Chapter 2 examines the public policy dimensions that impact aviation and the security issues involved. These can be considered at three levels, the national, the international, and the regional. Essentially, the policy adopted by a state can be analyzed along two dimensions, the particular issue area and the policy instrument that is applied. Thus, the choices that states make in defining and prioritizing their aviation issues and in selecting particular instruments will vary. And, though all consider aviation security an important topic, the specific measures that are adopted depend upon such factors as international requirements, the nature of the political system, and relations with industry. Such considerations also influence developments at the international level which has witnessed the growth and expansion of a large body of international agreements and conventions. Though these play an important role in safeguarding aviation, issues of application and implementation sometimes continue to pose difficult challenges.
Joseph S. Szyliowicz
Chapter 7 discusses aviation security in the USA. The US did not accord adequate attention to safeguarding its extensive aviation system prior to 9/11 but it then moved vigorously to confront the security challenge. It adopted various new policies, rules, and regulations that established a new structure and adopted policies that were designed to ensure that passengers could fly safely, that cargo would be secure and that general aviation facilities would also be adequately protected. As part of this effort, it has played an important role in attempting to ensure that its security standards applied beyond its borders. Nevertheless, the analysis reveals that despite all these efforts, all parts of its aviation system – passengers, cargo, and general aviation – still contain various shortcomings.

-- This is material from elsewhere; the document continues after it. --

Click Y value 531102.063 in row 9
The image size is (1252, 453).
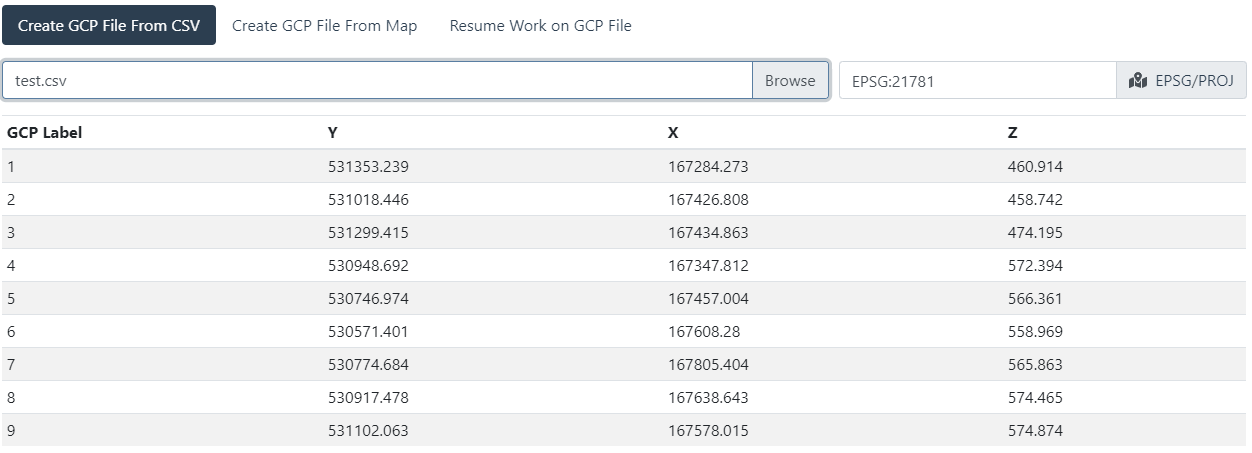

Joseph S. Szyliowicz and Luca Zamparini
Chapter 15 concludes the book. It is devoted to a consideration of the issues that have emerged in the two previous sections of the book. It begins by identifying the significance of various contextual issues that have shaped aviation security policy and the general challenges that remain to be tackled. It then turns its attention to a comparative analysis of the specific case studies in order to identify the similarities and differences in the policies that different states have adopted, the resources they have allocated, and their effectiveness. The chapter concludes with an analysis of the lessons that emerge and a consideration of what, if anything, can be done to enhance aviation security, nationally and globally, given not only the known existing threats but those that loom on the horizon as well.